[YOUR ASSIGNMENT]: Read the entries that follow and give each one again precisely.

:::::

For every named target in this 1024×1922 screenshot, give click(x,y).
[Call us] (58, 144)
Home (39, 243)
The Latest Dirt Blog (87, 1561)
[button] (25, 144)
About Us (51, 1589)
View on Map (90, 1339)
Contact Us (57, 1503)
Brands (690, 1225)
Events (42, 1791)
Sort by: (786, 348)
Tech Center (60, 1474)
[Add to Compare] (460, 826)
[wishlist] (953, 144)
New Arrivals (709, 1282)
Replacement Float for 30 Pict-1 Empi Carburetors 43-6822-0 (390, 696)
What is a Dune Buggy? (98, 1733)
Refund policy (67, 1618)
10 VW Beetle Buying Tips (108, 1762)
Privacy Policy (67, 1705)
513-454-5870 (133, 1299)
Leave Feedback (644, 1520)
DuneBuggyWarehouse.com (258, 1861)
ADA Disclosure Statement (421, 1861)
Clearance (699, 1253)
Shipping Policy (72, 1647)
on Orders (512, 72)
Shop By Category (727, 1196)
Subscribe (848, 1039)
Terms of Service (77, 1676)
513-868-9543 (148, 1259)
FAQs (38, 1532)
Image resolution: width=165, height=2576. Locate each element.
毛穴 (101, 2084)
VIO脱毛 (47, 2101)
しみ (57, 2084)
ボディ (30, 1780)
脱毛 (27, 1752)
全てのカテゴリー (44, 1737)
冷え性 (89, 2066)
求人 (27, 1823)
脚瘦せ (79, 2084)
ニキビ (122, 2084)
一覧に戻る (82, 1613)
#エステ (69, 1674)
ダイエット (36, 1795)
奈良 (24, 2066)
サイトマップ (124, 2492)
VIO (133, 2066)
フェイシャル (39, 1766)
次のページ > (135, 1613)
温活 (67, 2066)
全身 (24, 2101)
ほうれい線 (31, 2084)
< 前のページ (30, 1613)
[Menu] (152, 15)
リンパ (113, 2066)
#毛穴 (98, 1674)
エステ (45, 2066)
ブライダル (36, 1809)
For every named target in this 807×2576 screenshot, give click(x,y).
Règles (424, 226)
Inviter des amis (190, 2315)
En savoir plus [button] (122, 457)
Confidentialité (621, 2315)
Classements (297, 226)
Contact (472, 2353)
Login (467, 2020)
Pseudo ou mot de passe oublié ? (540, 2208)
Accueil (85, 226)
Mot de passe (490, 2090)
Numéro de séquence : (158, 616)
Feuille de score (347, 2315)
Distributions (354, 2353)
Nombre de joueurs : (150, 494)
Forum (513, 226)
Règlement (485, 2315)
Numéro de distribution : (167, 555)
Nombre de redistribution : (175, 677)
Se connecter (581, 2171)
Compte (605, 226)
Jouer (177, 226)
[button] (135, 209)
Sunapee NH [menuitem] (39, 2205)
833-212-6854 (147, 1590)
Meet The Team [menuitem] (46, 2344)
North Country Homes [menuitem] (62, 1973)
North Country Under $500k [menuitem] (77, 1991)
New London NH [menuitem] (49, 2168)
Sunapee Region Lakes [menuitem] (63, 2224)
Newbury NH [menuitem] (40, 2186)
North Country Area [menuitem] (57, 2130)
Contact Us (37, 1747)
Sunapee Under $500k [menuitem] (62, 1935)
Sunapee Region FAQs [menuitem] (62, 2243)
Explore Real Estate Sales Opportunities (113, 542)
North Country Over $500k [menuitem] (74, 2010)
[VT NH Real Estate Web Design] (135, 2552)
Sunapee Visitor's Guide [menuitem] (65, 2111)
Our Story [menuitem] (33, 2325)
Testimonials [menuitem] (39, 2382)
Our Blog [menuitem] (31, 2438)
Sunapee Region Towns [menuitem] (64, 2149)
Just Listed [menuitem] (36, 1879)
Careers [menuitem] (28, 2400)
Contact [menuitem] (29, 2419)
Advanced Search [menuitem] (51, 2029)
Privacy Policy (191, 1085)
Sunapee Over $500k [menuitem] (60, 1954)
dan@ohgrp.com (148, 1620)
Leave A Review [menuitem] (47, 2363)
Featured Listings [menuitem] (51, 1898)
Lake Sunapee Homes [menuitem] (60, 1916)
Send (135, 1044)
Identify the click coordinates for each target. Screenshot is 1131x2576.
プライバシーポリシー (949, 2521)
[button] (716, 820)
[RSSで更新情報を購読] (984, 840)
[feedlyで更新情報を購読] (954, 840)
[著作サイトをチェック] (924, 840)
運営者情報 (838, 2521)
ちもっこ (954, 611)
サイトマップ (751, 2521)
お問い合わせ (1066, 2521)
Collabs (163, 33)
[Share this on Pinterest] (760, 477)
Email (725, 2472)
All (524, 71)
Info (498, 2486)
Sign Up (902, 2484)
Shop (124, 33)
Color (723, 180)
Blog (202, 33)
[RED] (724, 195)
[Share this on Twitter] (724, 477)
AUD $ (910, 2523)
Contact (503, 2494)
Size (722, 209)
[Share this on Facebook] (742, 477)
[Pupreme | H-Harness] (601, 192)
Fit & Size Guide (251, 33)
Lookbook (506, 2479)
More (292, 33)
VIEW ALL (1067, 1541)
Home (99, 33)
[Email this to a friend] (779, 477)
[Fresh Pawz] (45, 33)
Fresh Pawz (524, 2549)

:::::

[RESULT FOR THIS TASK]:
For every named target in this 1024×1922 screenshot, give click(x,y).
[Call us] (58, 144)
Home (39, 243)
The Latest Dirt Blog (87, 1561)
[button] (25, 144)
About Us (51, 1589)
View on Map (90, 1339)
Contact Us (57, 1503)
Brands (690, 1225)
Events (42, 1791)
Sort by: (786, 348)
Tech Center (60, 1474)
[Add to Compare] (460, 826)
[wishlist] (953, 144)
New Arrivals (709, 1282)
Replacement Float for 30 Pict-1 Empi Carburetors 43-6822-0 (390, 696)
What is a Dune Buggy? (98, 1733)
Refund policy (67, 1618)
10 VW Beetle Buying Tips (108, 1762)
Privacy Policy (67, 1705)
513-454-5870 (133, 1299)
Leave Feedback (644, 1520)
DuneBuggyWarehouse.com (258, 1861)
ADA Disclosure Statement (421, 1861)
Clearance (699, 1253)
Shipping Policy (72, 1647)
on Orders (512, 72)
Shop By Category (727, 1196)
Subscribe (848, 1039)
Terms of Service (77, 1676)
513-868-9543 (148, 1259)
FAQs (38, 1532)
Image resolution: width=165, height=2576. Locate each element.
毛穴 (101, 2084)
VIO脱毛 (47, 2101)
しみ (57, 2084)
ボディ (30, 1780)
脱毛 (27, 1752)
全てのカテゴリー (44, 1737)
冷え性 (89, 2066)
求人 (27, 1823)
脚瘦せ (79, 2084)
ニキビ (122, 2084)
一覧に戻る (82, 1613)
#エステ (69, 1674)
ダイエット (36, 1795)
奈良 (24, 2066)
サイトマップ (124, 2492)
VIO (133, 2066)
フェイシャル (39, 1766)
次のページ > (135, 1613)
温活 (67, 2066)
全身 (24, 2101)
ほうれい線 (31, 2084)
< 前のページ (30, 1613)
[Menu] (152, 15)
リンパ (113, 2066)
#毛穴 (98, 1674)
エステ (45, 2066)
ブライダル (36, 1809)
For every named target in this 807×2576 screenshot, give click(x,y).
Règles (424, 226)
Inviter des amis (190, 2315)
En savoir plus [button] (122, 457)
Confidentialité (621, 2315)
Classements (297, 226)
Contact (472, 2353)
Login (467, 2020)
Pseudo ou mot de passe oublié ? (540, 2208)
Accueil (85, 226)
Mot de passe (490, 2090)
Numéro de séquence : (158, 616)
Feuille de score (347, 2315)
Distributions (354, 2353)
Nombre de joueurs : (150, 494)
Forum (513, 226)
Règlement (485, 2315)
Numéro de distribution : (167, 555)
Nombre de redistribution : (175, 677)
Se connecter (581, 2171)
Compte (605, 226)
Jouer (177, 226)
[button] (135, 209)
Sunapee NH [menuitem] (39, 2205)
833-212-6854 (147, 1590)
Meet The Team [menuitem] (46, 2344)
North Country Homes [menuitem] (62, 1973)
North Country Under $500k [menuitem] (77, 1991)
New London NH [menuitem] (49, 2168)
Sunapee Region Lakes [menuitem] (63, 2224)
Newbury NH [menuitem] (40, 2186)
North Country Area [menuitem] (57, 2130)
Contact Us (37, 1747)
Sunapee Under $500k [menuitem] (62, 1935)
Sunapee Region FAQs [menuitem] (62, 2243)
Explore Real Estate Sales Opportunities (113, 542)
North Country Over $500k [menuitem] (74, 2010)
[VT NH Real Estate Web Design] (135, 2552)
Sunapee Visitor's Guide [menuitem] (65, 2111)
Our Story [menuitem] (33, 2325)
Testimonials [menuitem] (39, 2382)
Our Blog [menuitem] (31, 2438)
Sunapee Region Towns [menuitem] (64, 2149)
Just Listed [menuitem] (36, 1879)
Careers [menuitem] (28, 2400)
Contact [menuitem] (29, 2419)
Advanced Search [menuitem] (51, 2029)
Privacy Policy (191, 1085)
Sunapee Over $500k [menuitem] (60, 1954)
dan@ohgrp.com (148, 1620)
Leave A Review [menuitem] (47, 2363)
Featured Listings [menuitem] (51, 1898)
Lake Sunapee Homes [menuitem] (60, 1916)
Send (135, 1044)
Identify the click coordinates for each target. Screenshot is 1131x2576.
プライバシーポリシー (949, 2521)
[button] (716, 820)
[RSSで更新情報を購読] (984, 840)
[feedlyで更新情報を購読] (954, 840)
[著作サイトをチェック] (924, 840)
運営者情報 (838, 2521)
ちもっこ (954, 611)
サイトマップ (751, 2521)
お問い合わせ (1066, 2521)
Collabs (163, 33)
[Share this on Pinterest] (760, 477)
Email (725, 2472)
All (524, 71)
Info (498, 2486)
Sign Up (902, 2484)
Shop (124, 33)
Color (723, 180)
Blog (202, 33)
[RED] (724, 195)
[Share this on Twitter] (724, 477)
AUD $ (910, 2523)
Contact (503, 2494)
Size (722, 209)
[Share this on Facebook] (742, 477)
[Pupreme | H-Harness] (601, 192)
Fit & Size Guide (251, 33)
Lookbook (506, 2479)
More (292, 33)
VIEW ALL (1067, 1541)
Home (99, 33)
[Email this to a friend] (779, 477)
[Fresh Pawz] (45, 33)
Fresh Pawz (524, 2549)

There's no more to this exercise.